What is being asked: What should be copied is the stretch of entries below from the line with "Click the test tree horizontal scrollbar" up to and including the line with "Given: Switch to the Доска tab", exactly and without images.
Records shown: Begin
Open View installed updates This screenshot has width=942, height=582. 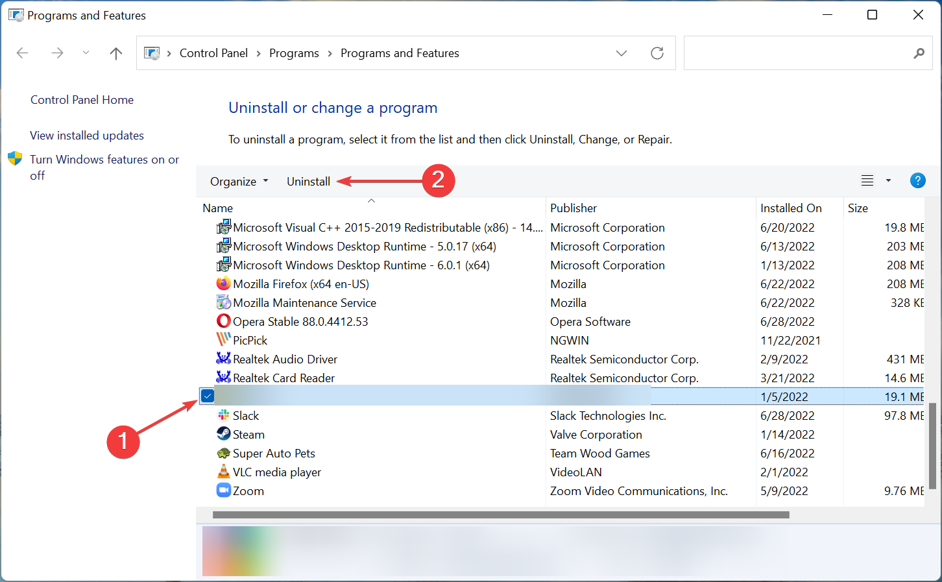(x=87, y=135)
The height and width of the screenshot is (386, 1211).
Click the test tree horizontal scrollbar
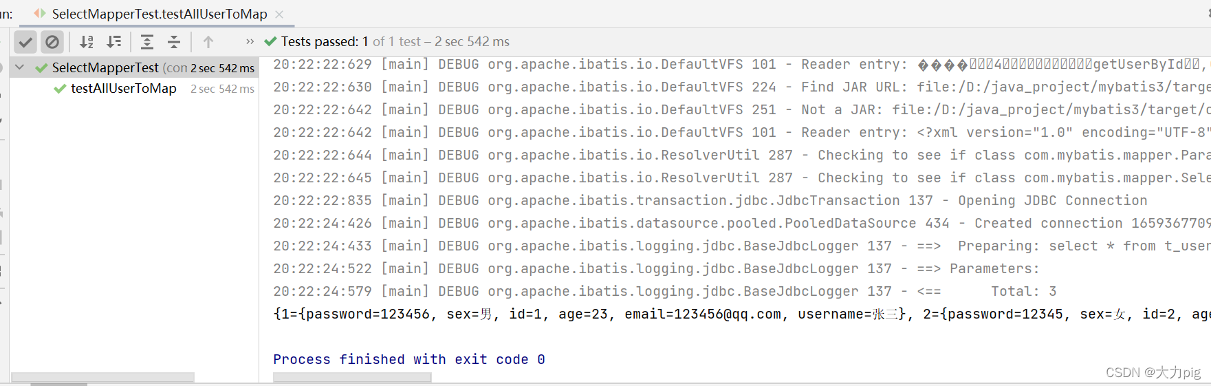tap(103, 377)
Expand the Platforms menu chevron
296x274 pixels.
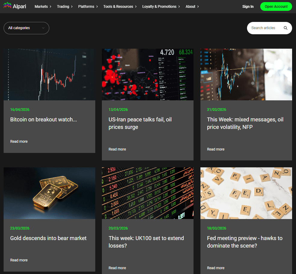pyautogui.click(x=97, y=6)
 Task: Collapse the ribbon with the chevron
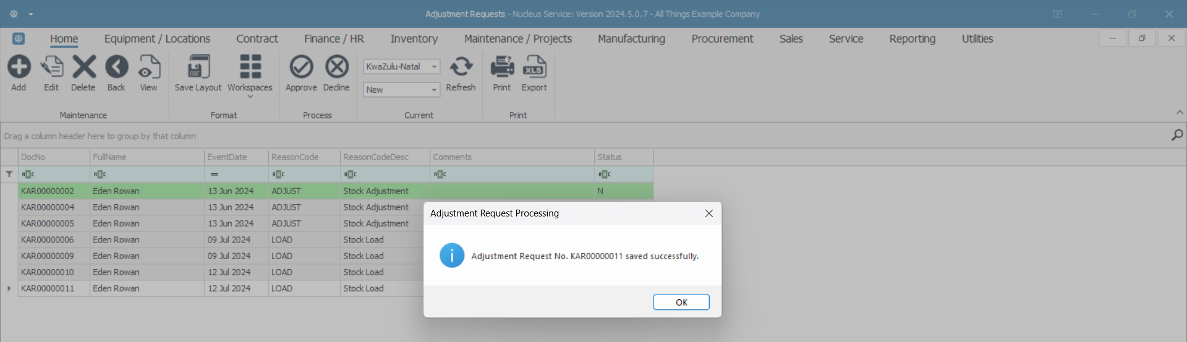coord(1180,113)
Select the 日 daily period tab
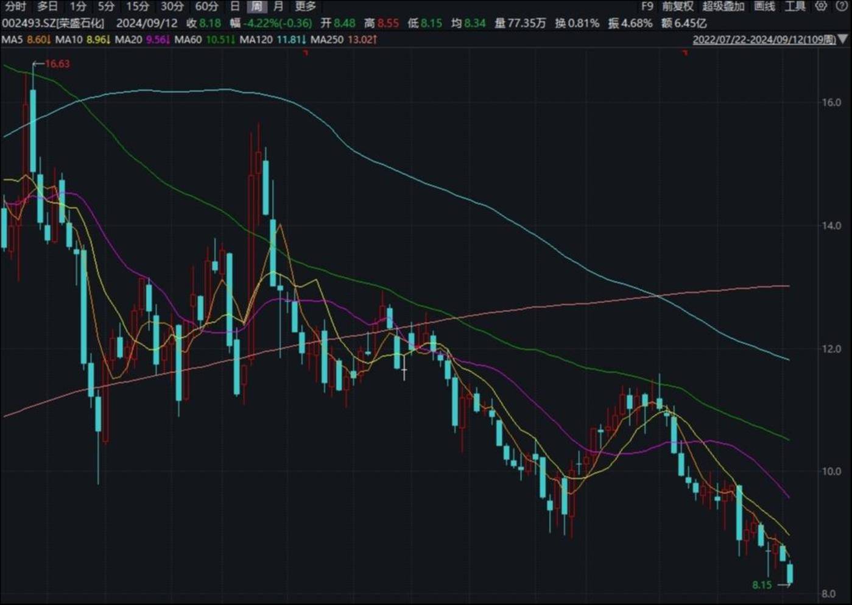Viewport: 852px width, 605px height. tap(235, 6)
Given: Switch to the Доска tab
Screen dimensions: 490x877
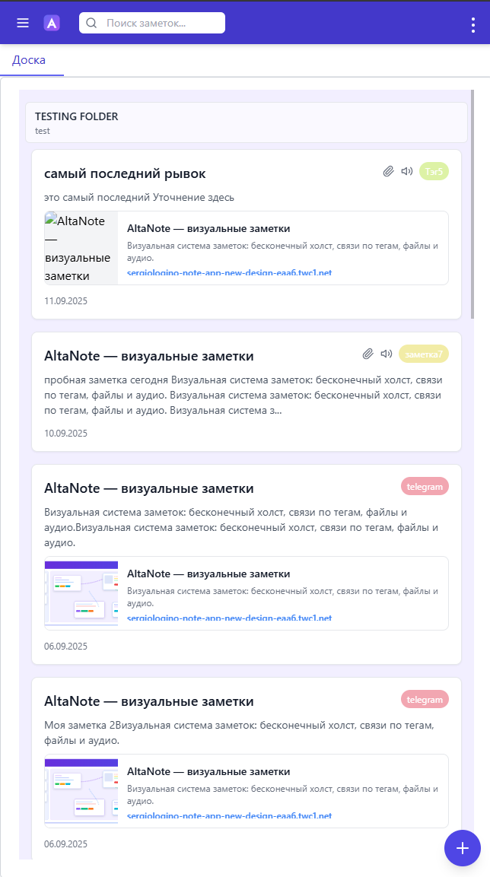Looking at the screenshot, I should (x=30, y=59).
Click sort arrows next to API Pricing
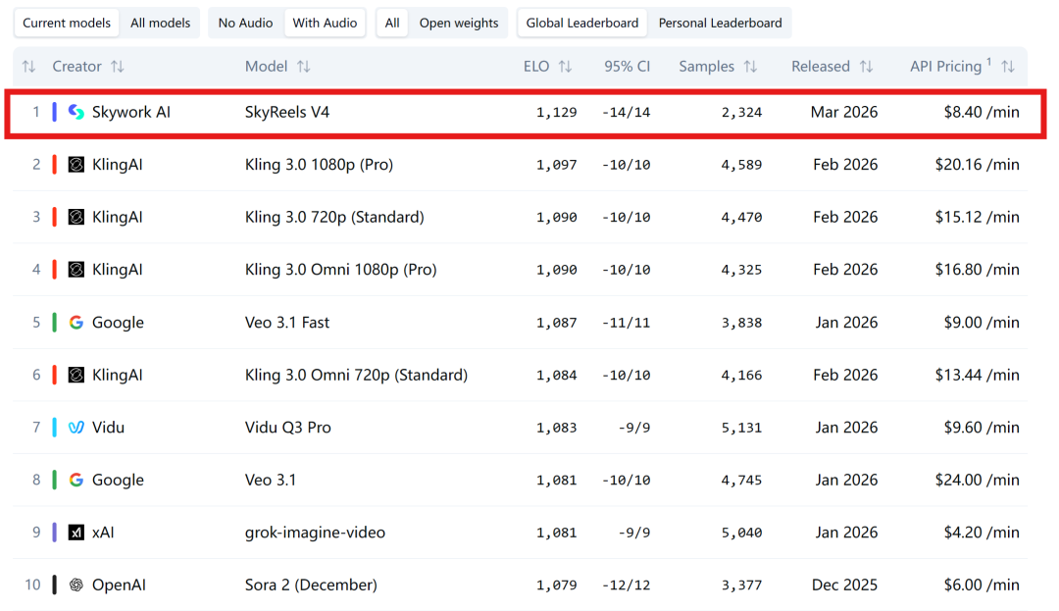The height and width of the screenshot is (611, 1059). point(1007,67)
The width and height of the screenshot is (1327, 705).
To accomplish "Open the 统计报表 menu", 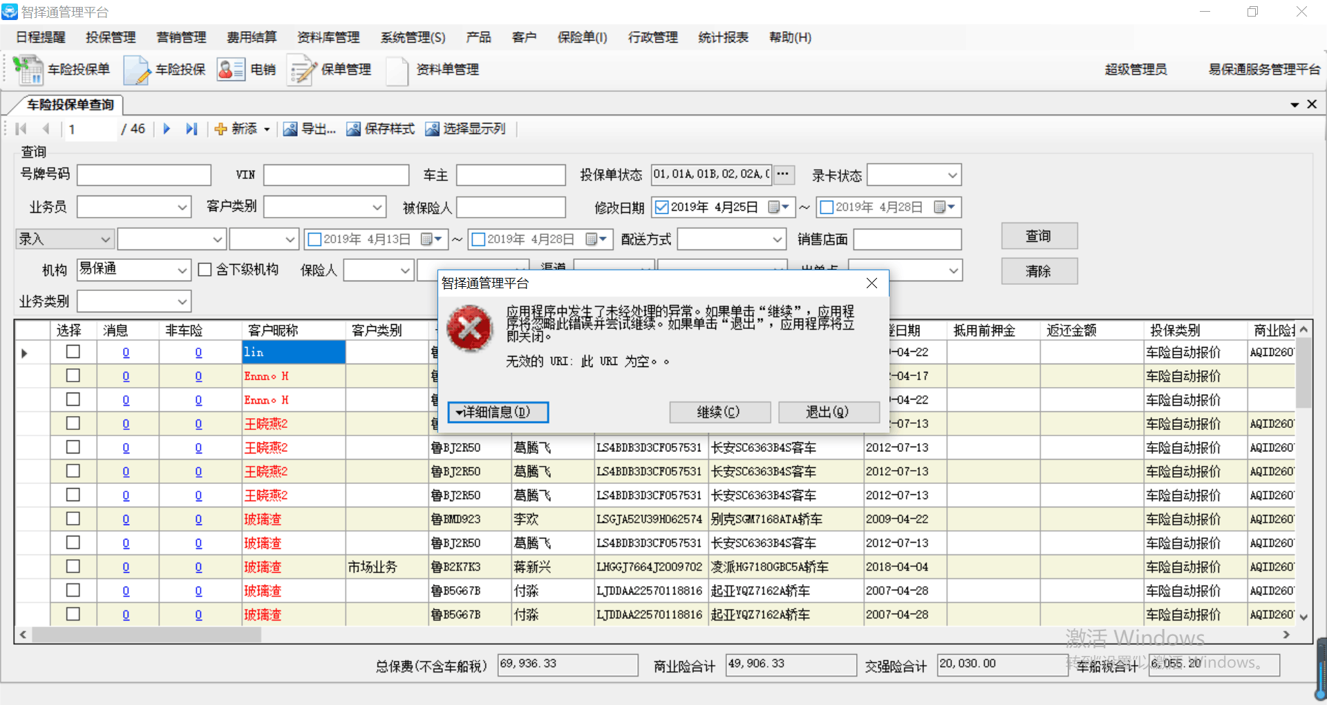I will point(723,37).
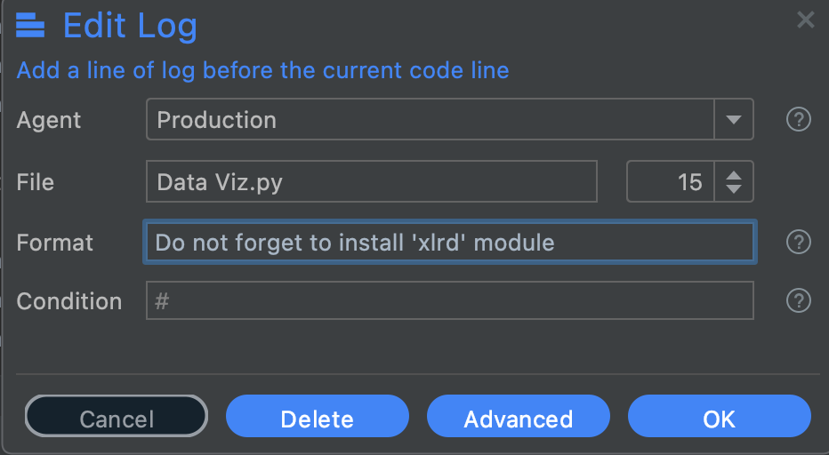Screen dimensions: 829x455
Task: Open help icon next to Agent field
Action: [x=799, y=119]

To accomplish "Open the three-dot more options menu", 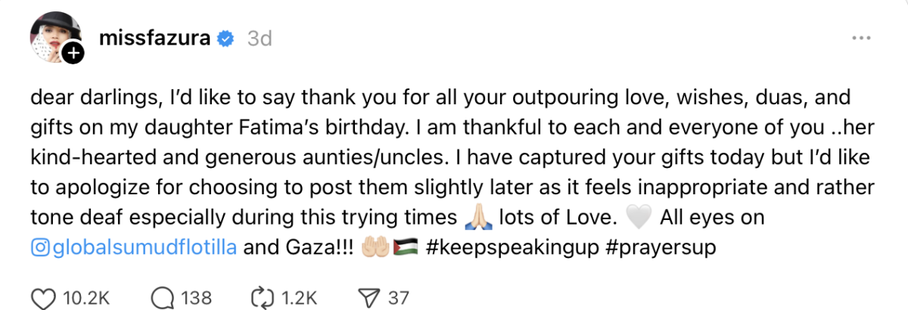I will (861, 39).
Records shown: End
Answer to this exercise:
Click the test tree horizontal scrollbar
tap(103, 377)
Expand the Platforms menu chevron
296x274 pixels.
pyautogui.click(x=97, y=6)
 Task: Collapse the ribbon with the chevron
coord(1180,113)
Select the 日 daily period tab
Viewport: 852px width, 605px height. tap(235, 6)
Given: Switch to the Доска tab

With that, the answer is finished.